The big donut-like collar thing around the engine is one of my favorite parts of it – it’s the oxygen feed system. On the other side of the engine is the high pressure liquid oxygen turbopump, which pushes liquid oxygen down a pipe that curves around the bell, getting smaller as it gets closer to where it meets on the other side. It gets smaller because, as the oxygen is blasting out into the bell, its pressure drops, so the diameter of the pipe is manipulated to maintain a constant pressure. I’m sure someone had fun calculating that with a slide-rule. (I know, it’s just calculus, but calc II was as far as I got, so I think that’s pretty fancy thinking).

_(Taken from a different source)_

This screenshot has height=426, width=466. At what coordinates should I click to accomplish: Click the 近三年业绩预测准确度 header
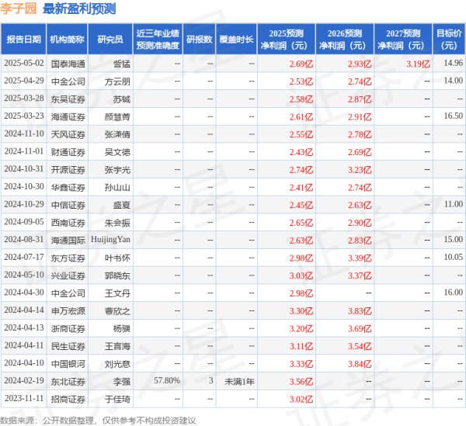(156, 38)
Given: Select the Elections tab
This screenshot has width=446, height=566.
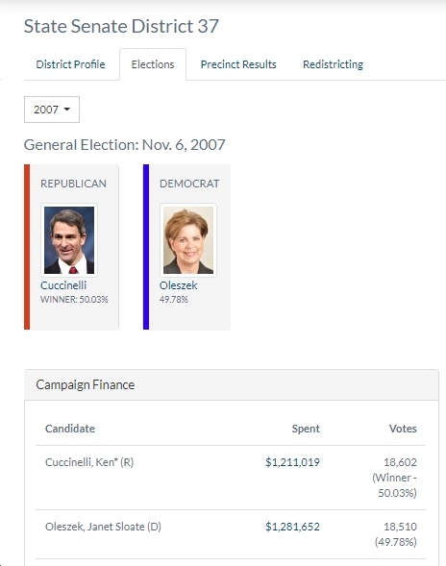Looking at the screenshot, I should [x=153, y=64].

The big thing on the upper left of the engine is the oxygen turbopump.

If I recall correctly, the pump did not have to get the liquid oxygen moving at supersonic speeds; that was taken care of by the bell – as the oxygen flows into the bell, it follows the bell, which has a larger surface area and makes it expand; the gas goes supersonic inside the bell as a result of that expansion. The point is not that that is cool (which it is) but that the high pressure turbopump is pumpin’ some #*!@!*!*#ing oxygen really fast.

The triangular things at the top are the linkages for the gimbals, which move the engine around. Those connectors are big turnbuckles that allow them to be carefully adjusted and aligned. I have absolutely no idea how a rocket’s engines are aligned and calibrated but you can imagine that’s a really important process.

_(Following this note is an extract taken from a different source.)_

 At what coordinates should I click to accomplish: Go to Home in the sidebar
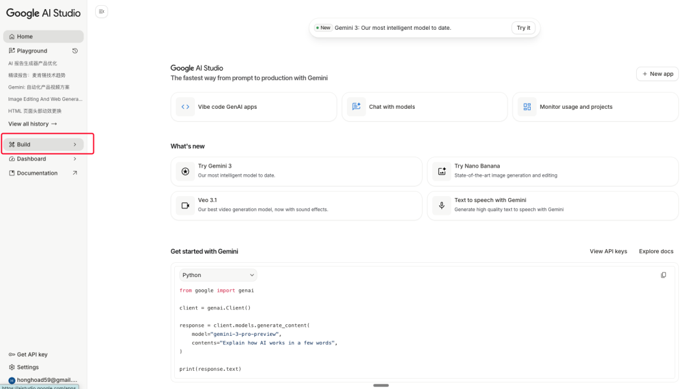tap(43, 37)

That’s one of the crawlers, parked outside the vehicle assembly building (VAB). The VAB is big. See the squarish indentations on the darker gray pieces along the side? Each of those indentations is the size of a football field. It’s not hard to get good pictures of the VAB because if you are taking pictures anywhere within a mile of the VAB, the VAB is in the picture – it’s that big. The crawlers go 1 mile per hour over a special road built for them that’s similar to an ancient roman road: layers of concrete then layers of sand then layers of gravel. They told us that each of the links in the crawler’s tracks, which are forged steel, weighs a ton. Look at the little pickup trucks parked next to it. It’s hard to get a sense of scale.

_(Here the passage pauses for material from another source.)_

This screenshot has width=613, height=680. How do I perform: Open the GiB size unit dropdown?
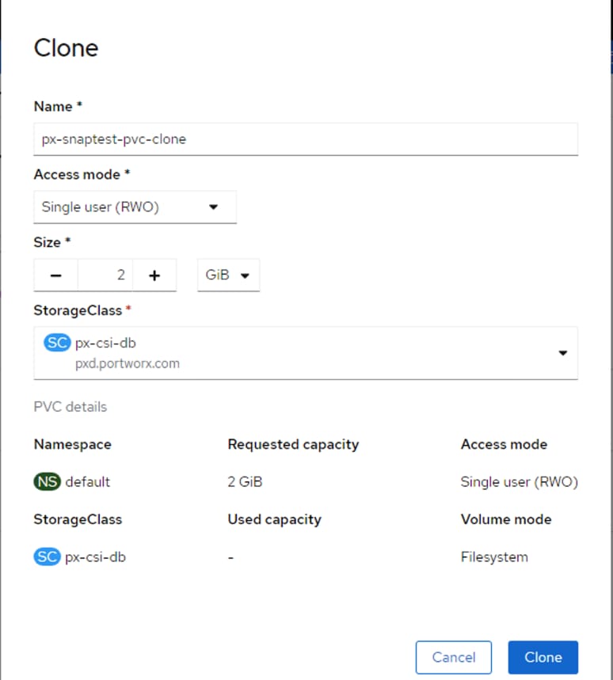(228, 275)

NASA has constructed an entire building to house a complete Saturn-V moon rocket; it’s made up of unused parts and some used ones including the crew capsule of Apollo 11. There’s this gigantic space you can walk through, full of insanely cool artifacts.

This is a side-view of the back of the Saturn-V that’s lying on its side in the building; through the cluster of engines on the back. It’s a bit hard to really feel how big it is – it’s a couple of stories tall lying on its side.

Each Saturn-V cost what an F-35 costs today. Adjusted for inflation, it’s more expensive but not by a large factor.

The building housing the Saturn-V is the old command building; the old “capcom” (Cape Canaveral Command) is still in place and they have turned it into a museum. The details in the museum are delightful: there are two coffee tables at each end of the room (no drinking coffee at your workstation!) that look like they were being used to smoke and drink coffee just a few minutes ago.

If you’re a space junkie, there’s a cool podcast that BBC recently did called “13 minutes” [bbc] that explains all the radio chatter and what it means during the final descent, and the significance of all of the little decisions that the astronauts had to make. It’s fascinating stuff if you’re a tech nerd. Here’s a teaser/spoiler: when you hear capcom say “we are go for R46″ that is telling the astronauts to punch in program load-point R46 into the flight computer” – the computer had all the detailed operations hard-wired (they explain what “hard wired” means) into it. The astronauts and the computer were symbiotic – they used the computer as a set of functions that it could do, while they worried about what they had to do.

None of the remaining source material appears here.